Cyber Threat Information Sharing

Cybersecurity Public-Private Partnership

It is pretty clear that the public-private partnership is a key element in the foundation of effective critical infrastructure protection and other national resilience strategies.  The public-private partnership enables private sector entities to build their own capacity through data-sharing with the Government.

This enables the sharing of accurate, relevant, and timely multi-directional sources of related information.  The goal is eventually this strategy helps companies to enhance their ‘cyber resilience.’ Truth is, the Government can’t protect them.

Executive Order 13691

The launch of the new Information Sharing and Analysis Organization (ISAO) model in 2015 (E.O. 13691), was constructed purely on the tenets of 2013 Executive Order 13636.  E.O. 13636, officially known as the Improving Critical Infrastructure Cybersecurity, along with the Presidential Policy Directive (PPD) 21, which is usually referred to as the Critical Infrastructure Security and Resilience, were fundamental to cyber cooperation.

To ensure that relevant and actionable information is shared, the Department of Homeland Security (DHS) uses the public-private partnership approach that creates and enhances data flows in manners that are consistent with the law, regulations, and policy. They also protect privacy, civil rights and liberties, data sources, and of course data recipients.  The goal here is to connect with a developing constellation of ISAOs across the nation.

The government was under the belief that a growing number of organizations wanted to share information with them.  However, to this day, no one knows whether most companies wanted the information from the government or really had an interest in sharing the data.  Most of these companies are continuously positioning for corporate gain. So, it is no surprise they are in receive mode and rarely share back information to the Government.  Companies had previously asked for help in developing ISAOs. However, since the E.O. few have stepped up to form as ISAO. They don’t see the value.

Lack of Standards

There was a need to develop a standard organization to work with the government, the private sector, and the academia.  To this date, no standards have been set – although there have been a plethora of impeccable practices delivered. A lot of companies do not want standards because they fear that these standards would be turned into regulations.  This concern makes national cybersecurity a grave challenge and gives the impression that the experts working together for resilience have made security political.

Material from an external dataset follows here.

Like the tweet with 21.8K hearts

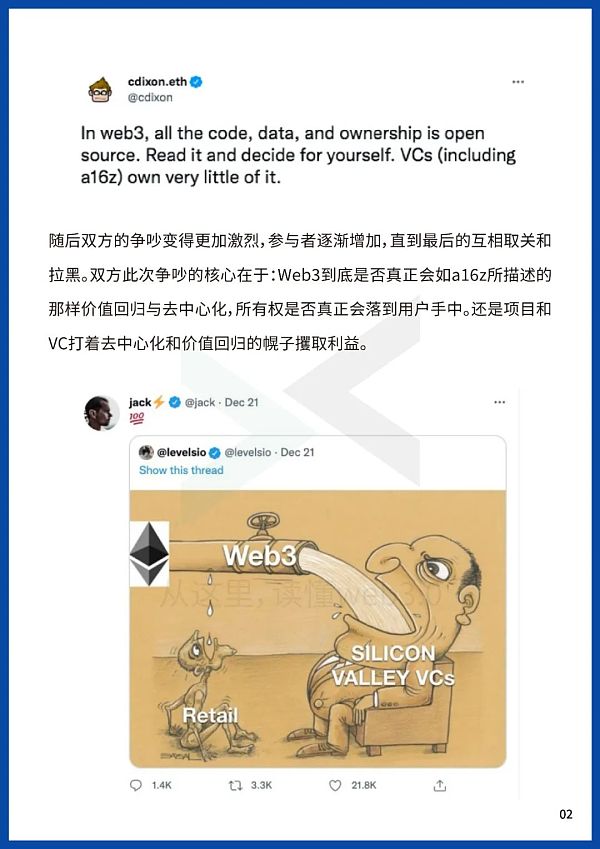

The partnership is imperative especially important when it comes to cybersecurity.  This is the case because the partnership allows all entities, whether belonging to the public or private sector, to accomplish various responsibilities of which they may excel.  These responsibilities are shared include working on security programs, conducting research and development, and completing other tasks in a cost-effective and efficient manner. In collaborative environments, everybody wins with reduced costs and greater output.

Also, the exchange of information between partners is essential to the prevention, detection, and effective response to any and all cyber incidents. Infrastructure owners and operators, communication and information technology (IT) network workers, security service providers, law enforcement personnel, as well as intelligence organizations, share information that aids in the discovery of cyber intrusion and attack.

Thus, establishing a common operational picture accessible to both public and private entities is essential.  They accomplish this objective by aggregating and analyzing the information distributed among trusted partners.  Cooperation also facilitates protective actions, mitigation efforts, and coordination necessary for a well-organized and impactful response to cyber and communication threats and incidents.  However, the private sector has trust issues, and in some cases, so does the government. So, we move along together letting the hackers develop effective partnerships and new capabilities.